◆ Data provided:
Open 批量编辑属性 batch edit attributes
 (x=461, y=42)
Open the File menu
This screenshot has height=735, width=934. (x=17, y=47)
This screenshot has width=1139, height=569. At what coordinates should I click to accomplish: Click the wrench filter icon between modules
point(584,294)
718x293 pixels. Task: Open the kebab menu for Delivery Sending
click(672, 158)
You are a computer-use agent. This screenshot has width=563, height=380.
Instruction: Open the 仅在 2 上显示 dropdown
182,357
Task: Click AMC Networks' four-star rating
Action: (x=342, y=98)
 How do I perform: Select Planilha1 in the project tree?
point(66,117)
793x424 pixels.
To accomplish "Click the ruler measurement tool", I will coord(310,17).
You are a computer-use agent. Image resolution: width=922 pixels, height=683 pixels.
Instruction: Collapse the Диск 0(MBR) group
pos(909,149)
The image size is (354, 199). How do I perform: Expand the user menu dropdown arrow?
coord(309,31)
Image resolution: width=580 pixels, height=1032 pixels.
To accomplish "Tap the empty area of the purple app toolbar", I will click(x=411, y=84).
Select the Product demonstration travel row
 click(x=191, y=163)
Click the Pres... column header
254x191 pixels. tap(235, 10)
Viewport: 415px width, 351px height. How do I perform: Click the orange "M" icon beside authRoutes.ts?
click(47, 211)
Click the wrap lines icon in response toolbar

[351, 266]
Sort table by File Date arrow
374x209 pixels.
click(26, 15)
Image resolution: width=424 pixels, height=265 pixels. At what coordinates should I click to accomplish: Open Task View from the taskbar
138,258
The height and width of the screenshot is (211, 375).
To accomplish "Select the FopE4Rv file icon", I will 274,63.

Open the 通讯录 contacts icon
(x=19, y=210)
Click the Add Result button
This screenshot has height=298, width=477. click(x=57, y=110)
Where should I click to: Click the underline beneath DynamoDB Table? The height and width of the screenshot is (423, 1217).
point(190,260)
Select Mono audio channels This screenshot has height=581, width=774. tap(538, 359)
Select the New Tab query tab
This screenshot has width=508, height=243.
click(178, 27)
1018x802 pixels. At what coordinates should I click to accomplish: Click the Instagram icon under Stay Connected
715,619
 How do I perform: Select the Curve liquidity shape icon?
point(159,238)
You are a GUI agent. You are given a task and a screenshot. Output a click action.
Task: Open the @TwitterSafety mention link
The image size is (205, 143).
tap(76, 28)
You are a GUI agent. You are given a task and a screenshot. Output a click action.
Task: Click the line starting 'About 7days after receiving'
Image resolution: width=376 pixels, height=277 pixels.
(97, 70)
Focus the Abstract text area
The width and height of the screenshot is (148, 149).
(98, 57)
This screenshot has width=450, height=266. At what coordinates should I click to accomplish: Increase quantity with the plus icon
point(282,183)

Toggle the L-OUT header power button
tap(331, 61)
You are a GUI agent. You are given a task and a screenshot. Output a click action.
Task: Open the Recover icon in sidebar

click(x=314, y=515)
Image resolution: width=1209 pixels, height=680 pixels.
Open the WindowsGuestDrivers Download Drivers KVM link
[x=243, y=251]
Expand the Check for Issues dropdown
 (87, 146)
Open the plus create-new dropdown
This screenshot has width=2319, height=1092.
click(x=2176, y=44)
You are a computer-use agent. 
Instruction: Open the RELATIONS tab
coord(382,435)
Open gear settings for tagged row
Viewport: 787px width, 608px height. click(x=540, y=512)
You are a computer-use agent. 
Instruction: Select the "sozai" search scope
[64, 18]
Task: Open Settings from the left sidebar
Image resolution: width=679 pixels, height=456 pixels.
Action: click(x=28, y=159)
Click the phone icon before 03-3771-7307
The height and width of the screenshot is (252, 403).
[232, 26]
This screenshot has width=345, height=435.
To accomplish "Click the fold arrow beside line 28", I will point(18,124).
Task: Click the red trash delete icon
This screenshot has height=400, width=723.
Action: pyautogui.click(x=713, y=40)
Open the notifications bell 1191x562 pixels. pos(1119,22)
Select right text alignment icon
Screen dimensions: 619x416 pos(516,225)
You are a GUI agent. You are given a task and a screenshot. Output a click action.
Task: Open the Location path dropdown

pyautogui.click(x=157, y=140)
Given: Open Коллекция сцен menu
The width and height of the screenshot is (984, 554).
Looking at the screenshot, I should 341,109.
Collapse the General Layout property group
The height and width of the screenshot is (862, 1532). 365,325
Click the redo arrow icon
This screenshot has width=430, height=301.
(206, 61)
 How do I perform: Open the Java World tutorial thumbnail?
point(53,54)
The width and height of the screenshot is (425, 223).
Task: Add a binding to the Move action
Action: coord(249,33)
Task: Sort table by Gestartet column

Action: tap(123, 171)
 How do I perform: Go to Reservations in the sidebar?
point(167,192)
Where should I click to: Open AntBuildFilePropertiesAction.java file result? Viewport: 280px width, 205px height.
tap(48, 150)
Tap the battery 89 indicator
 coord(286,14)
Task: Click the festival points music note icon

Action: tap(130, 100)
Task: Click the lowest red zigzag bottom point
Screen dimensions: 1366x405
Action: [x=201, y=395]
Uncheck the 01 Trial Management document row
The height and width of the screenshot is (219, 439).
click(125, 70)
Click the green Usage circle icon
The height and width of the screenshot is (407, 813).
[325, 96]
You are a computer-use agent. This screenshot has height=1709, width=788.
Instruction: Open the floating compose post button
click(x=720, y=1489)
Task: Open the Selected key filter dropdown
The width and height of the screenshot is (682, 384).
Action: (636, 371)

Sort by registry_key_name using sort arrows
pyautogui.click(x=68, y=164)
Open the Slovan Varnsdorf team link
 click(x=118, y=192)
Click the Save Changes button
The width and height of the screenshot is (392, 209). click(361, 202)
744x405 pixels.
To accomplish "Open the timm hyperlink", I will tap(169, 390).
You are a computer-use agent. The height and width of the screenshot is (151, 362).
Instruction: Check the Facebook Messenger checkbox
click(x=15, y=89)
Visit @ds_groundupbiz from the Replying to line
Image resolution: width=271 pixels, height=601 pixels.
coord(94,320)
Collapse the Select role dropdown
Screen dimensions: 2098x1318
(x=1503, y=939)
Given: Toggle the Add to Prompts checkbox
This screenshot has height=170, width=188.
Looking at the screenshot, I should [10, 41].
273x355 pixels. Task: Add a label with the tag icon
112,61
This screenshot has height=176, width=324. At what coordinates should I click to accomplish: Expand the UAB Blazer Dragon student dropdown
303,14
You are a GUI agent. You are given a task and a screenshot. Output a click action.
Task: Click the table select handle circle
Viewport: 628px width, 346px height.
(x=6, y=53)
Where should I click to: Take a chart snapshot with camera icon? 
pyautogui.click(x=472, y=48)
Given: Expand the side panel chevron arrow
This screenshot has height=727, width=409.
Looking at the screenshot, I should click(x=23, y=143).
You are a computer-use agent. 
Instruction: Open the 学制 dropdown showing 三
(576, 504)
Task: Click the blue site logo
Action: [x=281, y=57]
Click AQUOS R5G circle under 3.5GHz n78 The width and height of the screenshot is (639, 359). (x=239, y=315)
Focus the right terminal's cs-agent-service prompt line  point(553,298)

◆ Written instruction: Could you rewrite every line of the items above as a Markdown table with the columns "Row" and "Line", numbering the rows in order and skipping blank lines?

◆ Response to the exercise:
| Row | Line |
|---|---|
| 1 | Open 批量编辑属性 batch edit attributes |
| 2 |  (x=461, y=42) |
| 3 | Open the File menu |
| 4 | This screenshot has height=735, width=934. (x=17, y=47) |
| 5 | This screenshot has width=1139, height=569. At what coordinates should I click to accomplish: Click the wrench filter icon between modules |
| 6 | point(584,294) |
| 7 | 718x293 pixels. Task: Open the kebab menu for Delivery Sending |
| 8 | click(672, 158) |
| 9 | You are a computer-use agent. This screenshot has width=563, height=380. |
| 10 | Instruction: Open the 仅在 2 上显示 dropdown |
| 11 | 182,357 |
| 12 | Task: Click AMC Networks' four-star rating |
| 13 | Action: (x=342, y=98) |
| 14 |  How do I perform: Select Planilha1 in the project tree? |
| 15 | point(66,117) |
| 16 | 793x424 pixels. |
| 17 | To accomplish "Click the ruler measurement tool", I will coord(310,17). |
| 18 | You are a computer-use agent. Image resolution: width=922 pixels, height=683 pixels. |
| 19 | Instruction: Collapse the Диск 0(MBR) group |
| 20 | pos(909,149) |
| 21 | The image size is (354, 199). How do I perform: Expand the user menu dropdown arrow? |
| 22 | coord(309,31) |
| 23 | Image resolution: width=580 pixels, height=1032 pixels. |
| 24 | To accomplish "Tap the empty area of the purple app toolbar", I will click(x=411, y=84). |
| 25 | Select the Product demonstration travel row |
| 26 |  click(x=191, y=163) |
| 27 | Click the Pres... column header |
| 28 | 254x191 pixels. tap(235, 10) |
| 29 | Viewport: 415px width, 351px height. How do I perform: Click the orange "M" icon beside authRoutes.ts? |
| 30 | click(47, 211) |
| 31 | Click the wrap lines icon in response toolbar |
| 32 | [351, 266] |
| 33 | Sort table by File Date arrow |
| 34 | 374x209 pixels. |
| 35 | click(26, 15) |
| 36 | Image resolution: width=424 pixels, height=265 pixels. At what coordinates should I click to accomplish: Open Task View from the taskbar |
| 37 | 138,258 |
| 38 | The height and width of the screenshot is (211, 375). |
| 39 | To accomplish "Select the FopE4Rv file icon", I will 274,63. |
| 40 | Open the 通讯录 contacts icon |
| 41 | (x=19, y=210) |
| 42 | Click the Add Result button |
| 43 | This screenshot has height=298, width=477. click(x=57, y=110) |
| 44 | Where should I click to: Click the underline beneath DynamoDB Table? The height and width of the screenshot is (423, 1217). |
| 45 | point(190,260) |
| 46 | Select Mono audio channels This screenshot has height=581, width=774. tap(538, 359) |
| 47 | Select the New Tab query tab |
| 48 | This screenshot has width=508, height=243. |
| 49 | click(178, 27) |
| 50 | 1018x802 pixels. At what coordinates should I click to accomplish: Click the Instagram icon under Stay Connected |
| 51 | 715,619 |
| 52 |  How do I perform: Select the Curve liquidity shape icon? |
| 53 | point(159,238) |
| 54 | You are a GUI agent. You are given a task and a screenshot. Output a click action. |
| 55 | Task: Open the @TwitterSafety mention link |
| 56 | The image size is (205, 143). |
| 57 | tap(76, 28) |
| 58 | You are a GUI agent. You are given a task and a screenshot. Output a click action. |
| 59 | Task: Click the line starting 'About 7days after receiving' |
| 60 | Image resolution: width=376 pixels, height=277 pixels. |
| 61 | (97, 70) |
| 62 | Focus the Abstract text area |
| 63 | The width and height of the screenshot is (148, 149). |
| 64 | (98, 57) |
| 65 | This screenshot has width=450, height=266. At what coordinates should I click to accomplish: Increase quantity with the plus icon |
| 66 | point(282,183) |
| 67 | Toggle the L-OUT header power button |
| 68 | tap(331, 61) |
| 69 | You are a GUI agent. You are given a task and a screenshot. Output a click action. |
| 70 | Task: Open the Recover icon in sidebar |
| 71 | click(x=314, y=515) |
| 72 | Image resolution: width=1209 pixels, height=680 pixels. |
| 73 | Open the WindowsGuestDrivers Download Drivers KVM link |
| 74 | [x=243, y=251] |
| 75 | Expand the Check for Issues dropdown |
| 76 |  (87, 146) |
| 77 | Open the plus create-new dropdown |
| 78 | This screenshot has width=2319, height=1092. |
| 79 | click(x=2176, y=44) |
| 80 | You are a computer-use agent.  |
| 81 | Instruction: Open the RELATIONS tab |
| 82 | coord(382,435) |
| 83 | Open gear settings for tagged row |
| 84 | Viewport: 787px width, 608px height. click(x=540, y=512) |
| 85 | You are a computer-use agent.  |
| 86 | Instruction: Select the "sozai" search scope |
| 87 | [64, 18] |
| 88 | Task: Open Settings from the left sidebar |
| 89 | Image resolution: width=679 pixels, height=456 pixels. |
| 90 | Action: click(x=28, y=159) |
| 91 | Click the phone icon before 03-3771-7307 |
| 92 | The height and width of the screenshot is (252, 403). |
| 93 | [232, 26] |
| 94 | This screenshot has width=345, height=435. |
| 95 | To accomplish "Click the fold arrow beside line 28", I will point(18,124). |
| 96 | Task: Click the red trash delete icon |
| 97 | This screenshot has height=400, width=723. |
| 98 | Action: pyautogui.click(x=713, y=40) |
| 99 | Open the notifications bell 1191x562 pixels. pos(1119,22) |
| 100 | Select right text alignment icon |
| 101 | Screen dimensions: 619x416 pos(516,225) |
| 102 | You are a GUI agent. You are given a task and a screenshot. Output a click action. |
| 103 | Task: Open the Location path dropdown |
| 104 | pyautogui.click(x=157, y=140) |
| 105 | Given: Open Коллекция сцен menu |
| 106 | The width and height of the screenshot is (984, 554). |
| 107 | Looking at the screenshot, I should 341,109. |
| 108 | Collapse the General Layout property group |
| 109 | The height and width of the screenshot is (862, 1532). 365,325 |
| 110 | Click the redo arrow icon |
| 111 | This screenshot has width=430, height=301. |
| 112 | (206, 61) |
| 113 |  How do I perform: Open the Java World tutorial thumbnail? |
| 114 | point(53,54) |
| 115 | The width and height of the screenshot is (425, 223). |
| 116 | Task: Add a binding to the Move action |
| 117 | Action: coord(249,33) |
| 118 | Task: Sort table by Gestartet column |
| 119 | Action: tap(123, 171) |
| 120 |  How do I perform: Go to Reservations in the sidebar? |
| 121 | point(167,192) |
| 122 | Where should I click to: Open AntBuildFilePropertiesAction.java file result? Viewport: 280px width, 205px height. |
| 123 | tap(48, 150) |
| 124 | Tap the battery 89 indicator |
| 125 |  coord(286,14) |
| 126 | Task: Click the festival points music note icon |
| 127 | Action: tap(130, 100) |
| 128 | Task: Click the lowest red zigzag bottom point |
| 129 | Screen dimensions: 1366x405 |
| 130 | Action: [x=201, y=395] |
| 131 | Uncheck the 01 Trial Management document row |
| 132 | The height and width of the screenshot is (219, 439). |
| 133 | click(125, 70) |
| 134 | Click the green Usage circle icon |
| 135 | The height and width of the screenshot is (407, 813). |
| 136 | [325, 96] |
| 137 | You are a computer-use agent. This screenshot has height=1709, width=788. |
| 138 | Instruction: Open the floating compose post button |
| 139 | click(x=720, y=1489) |
| 140 | Task: Open the Selected key filter dropdown |
| 141 | The width and height of the screenshot is (682, 384). |
| 142 | Action: (636, 371) |
| 143 | Sort by registry_key_name using sort arrows |
| 144 | pyautogui.click(x=68, y=164) |
| 145 | Open the Slovan Varnsdorf team link |
| 146 |  click(x=118, y=192) |
| 147 | Click the Save Changes button |
| 148 | The width and height of the screenshot is (392, 209). click(361, 202) |
| 149 | 744x405 pixels. |
| 150 | To accomplish "Open the timm hyperlink", I will tap(169, 390). |
| 151 | You are a computer-use agent. The height and width of the screenshot is (151, 362). |
| 152 | Instruction: Check the Facebook Messenger checkbox |
| 153 | click(x=15, y=89) |
| 154 | Visit @ds_groundupbiz from the Replying to line |
| 155 | Image resolution: width=271 pixels, height=601 pixels. |
| 156 | coord(94,320) |
| 157 | Collapse the Select role dropdown |
| 158 | Screen dimensions: 2098x1318 |
| 159 | (x=1503, y=939) |
| 160 | Given: Toggle the Add to Prompts checkbox |
| 161 | This screenshot has height=170, width=188. |
| 162 | Looking at the screenshot, I should [10, 41]. |
| 163 | 273x355 pixels. Task: Add a label with the tag icon |
| 164 | 112,61 |
| 165 | This screenshot has height=176, width=324. At what coordinates should I click to accomplish: Expand the UAB Blazer Dragon student dropdown |
| 166 | 303,14 |
| 167 | You are a GUI agent. You are given a task and a screenshot. Output a click action. |
| 168 | Task: Click the table select handle circle |
| 169 | Viewport: 628px width, 346px height. |
| 170 | (x=6, y=53) |
| 171 | Where should I click to: Take a chart snapshot with camera icon?  |
| 172 | pyautogui.click(x=472, y=48) |
| 173 | Given: Expand the side panel chevron arrow |
| 174 | This screenshot has height=727, width=409. |
| 175 | Looking at the screenshot, I should click(x=23, y=143). |
| 176 | You are a computer-use agent.  |
| 177 | Instruction: Open the 学制 dropdown showing 三 |
| 178 | (576, 504) |
| 179 | Task: Click the blue site logo |
| 180 | Action: [x=281, y=57] |
| 181 | Click AQUOS R5G circle under 3.5GHz n78 The width and height of the screenshot is (639, 359). (x=239, y=315) |
| 182 | Focus the right terminal's cs-agent-service prompt line  point(553,298) |